By Nate Raymond
NEW YORK (Reuters) - A former portfolio manager at Visium Asset Management LP was convicted of fraud on Thursday, following a trial that stemmed from a federal investigation that led to the New York-based hedge fund's closure last year.
Stefan Lumiere, whose sister had married Visium founder Jacob Gottlieb, was found guilty by a federal jury in Manhattan on securities fraud, wire fraud and conspiracy charges. The jury needed less than two hours to reach a verdict.
Prosecutors said Lumiere, 46, and others deceived investors through a mismarking conspiracy while overseeing the Visium Credit Opportunities Fund, which in 2012 reported peak net assets of $471.5 million. Visium closed the fund in April 2013, court papers show.

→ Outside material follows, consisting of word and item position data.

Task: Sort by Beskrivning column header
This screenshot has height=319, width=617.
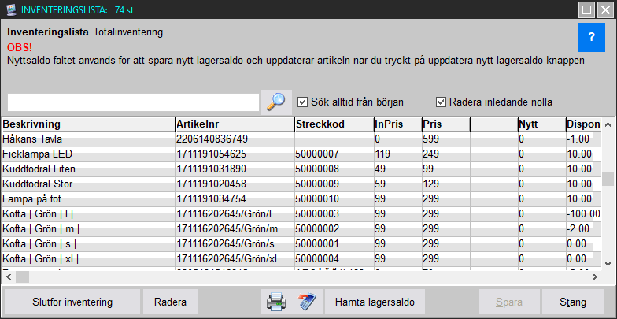Action: click(x=87, y=124)
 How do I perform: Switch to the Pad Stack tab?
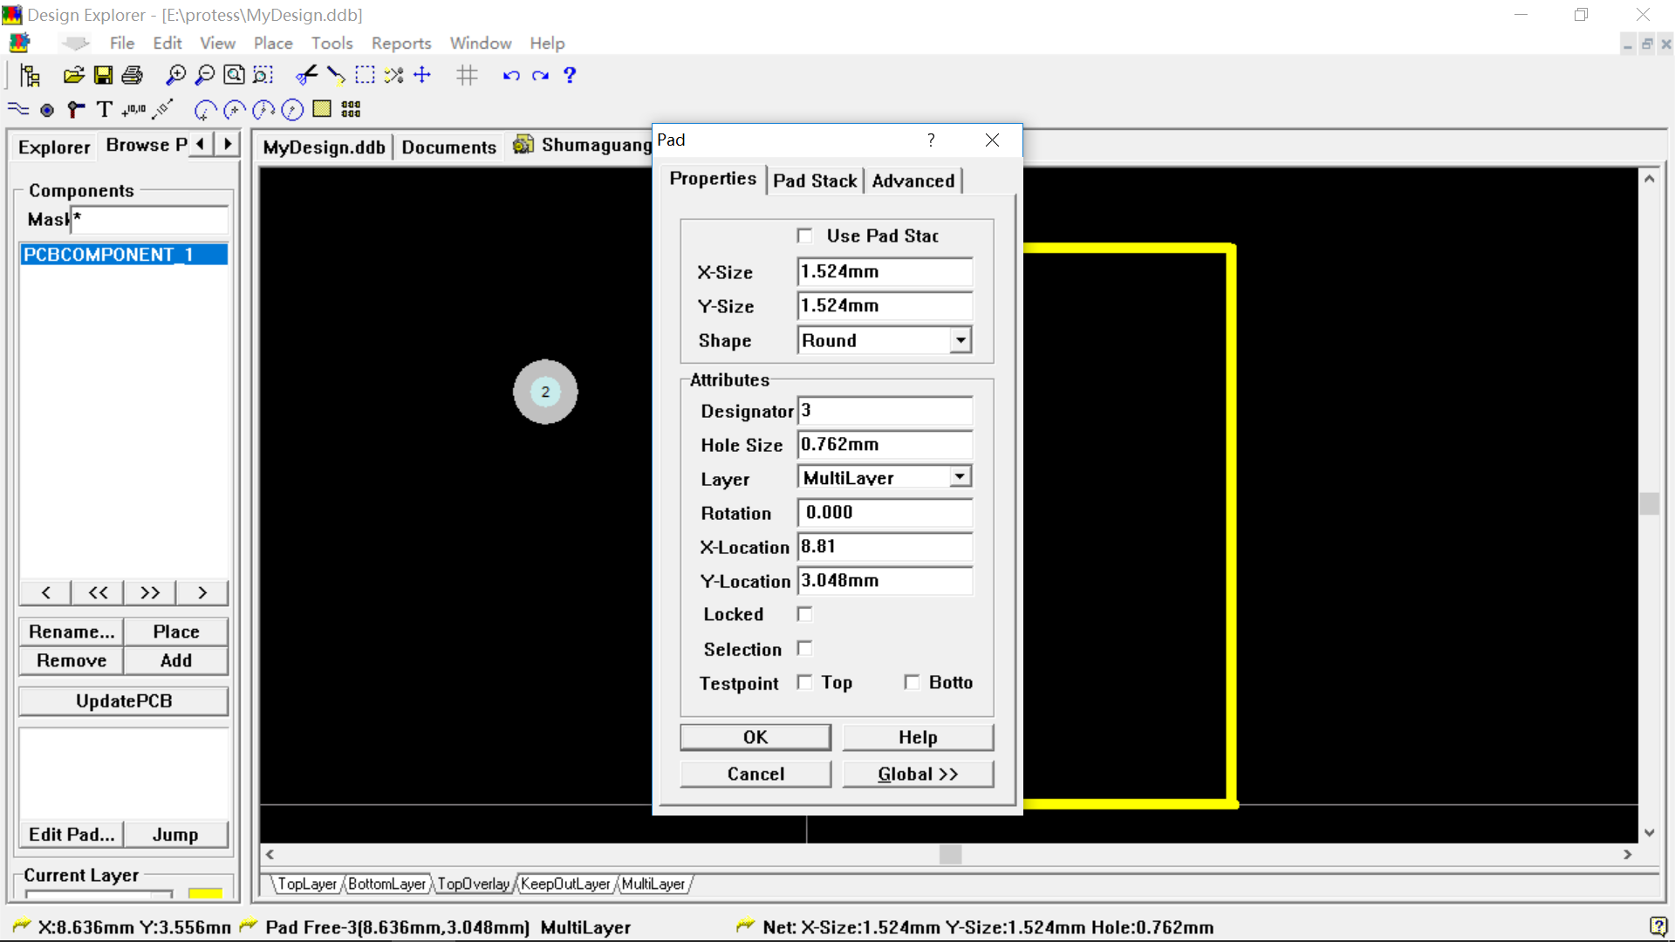tap(815, 181)
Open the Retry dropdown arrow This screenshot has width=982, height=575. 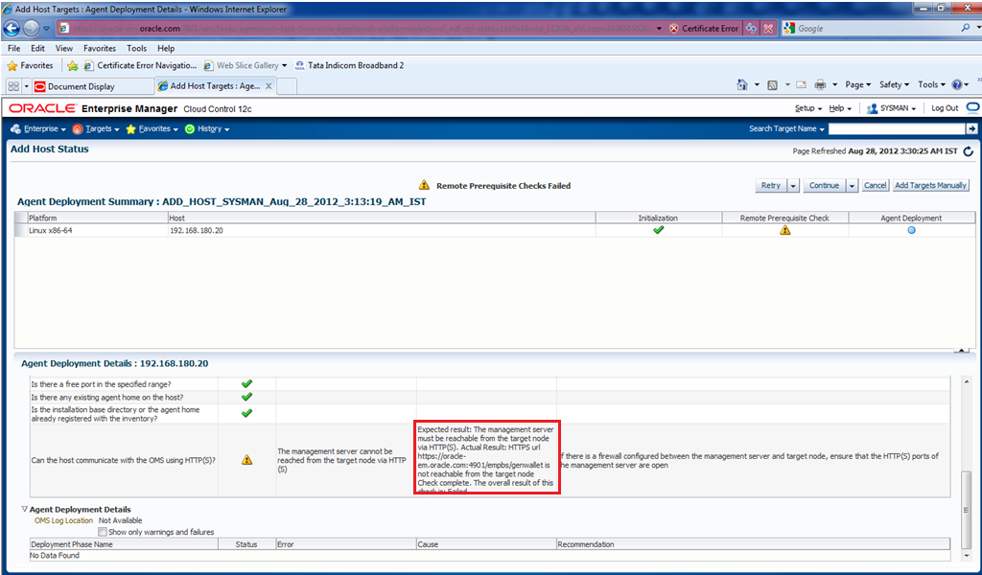(793, 186)
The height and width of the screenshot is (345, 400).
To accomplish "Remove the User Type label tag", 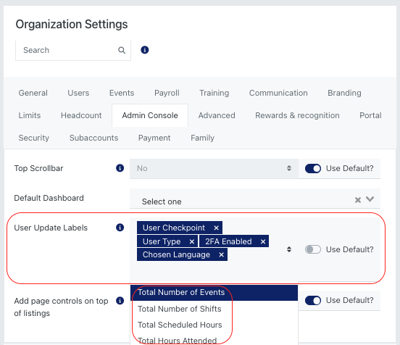I will [x=192, y=241].
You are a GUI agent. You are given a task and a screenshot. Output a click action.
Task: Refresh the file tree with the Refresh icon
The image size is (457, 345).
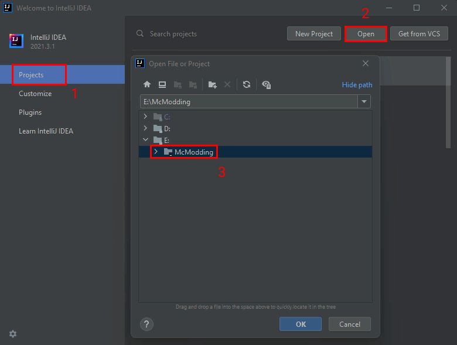tap(247, 84)
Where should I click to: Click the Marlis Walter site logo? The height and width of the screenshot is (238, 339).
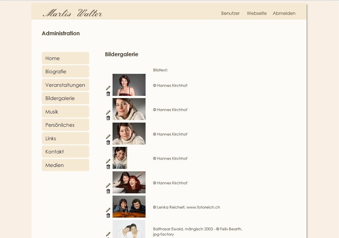(73, 13)
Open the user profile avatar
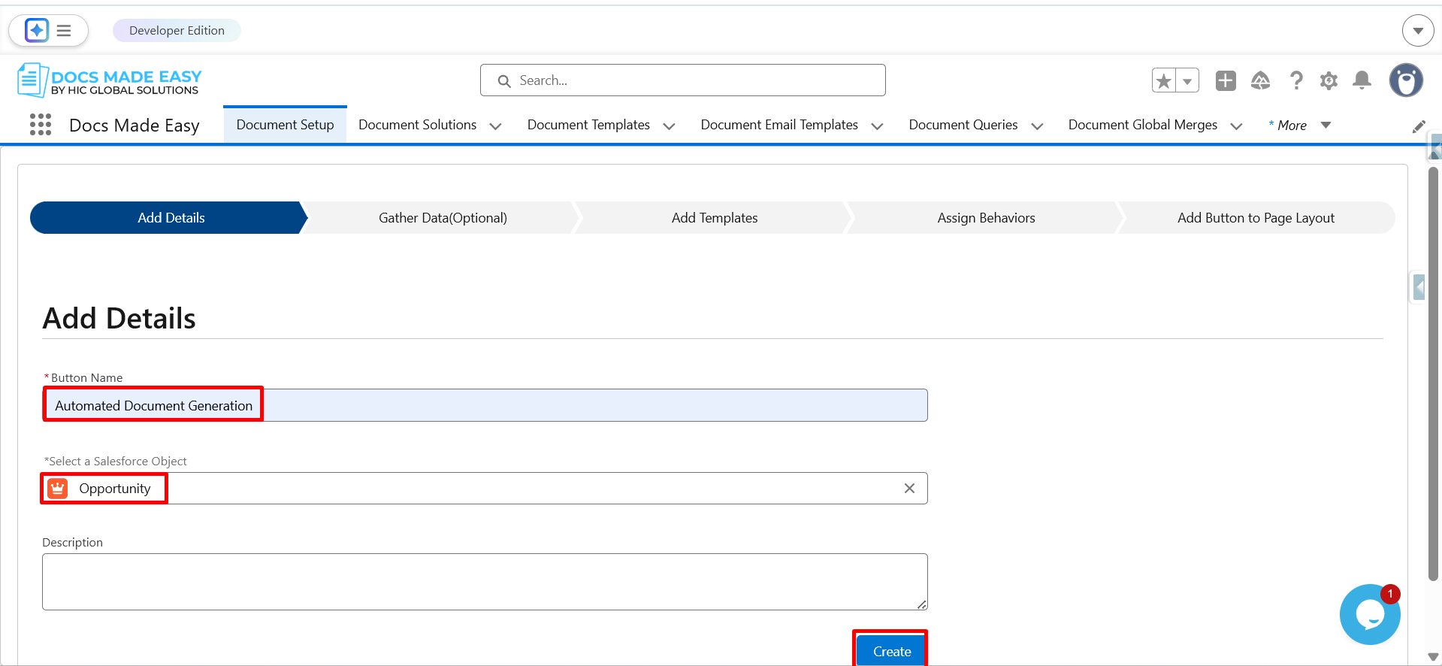The width and height of the screenshot is (1442, 666). (x=1405, y=80)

Eric Creizman, a lawyer for Lumiere, told reporters that his client plans to appeal.
The trial followed a federal probe of Visium that prompted the $8 billion firm's wind-down and charges against three others, including Sanjay Valvani, a portfolio manager who committed suicide in June after being accused of insider trading.
According to prosecutors, Lumiere helped rig the process of the Visium fund's distressed debt holdings by, among other things, obtaining sham quotes from brokers, who gave them the inflated values they wanted, prosecutors said.
This allegedly caused the fund's net asset value to be overstated by tens of millions of dollars each month, and deceived investors into believing the bonds were relatively liquid.
In his closing argument earlier in the day, Creizman maintained that Lumiere had no incentive to inflate the fund's value, and challenged prosecutors' claim that Lumiere had been motivated by greed after having been denied a bonus.
Creizman called his client the "low man on the totem pole" at Visium, where his boss thought he did a poor job and where Gottlieb was in the midst of divorcing Lumiere's sister.
"Stefan Lumiere had no motive to commit this crime," he said.
But Assistant U.S. Attorney Joshua Naftalis countered that Lumiere, wanting to keep his job, was seeking to inflate the value of the bond fund's securities holdings after his positions sustained losses and investors began pulling out.
"He needed a way to keep the score himself," he said. "So he corrupted the valuation process... Lumiere put garbage into the process, and garbage got spit out right back to investors."
The case is U.S. v. Lumiere, U.S. District Court, Southern District of New York, No. 16-cr-00483.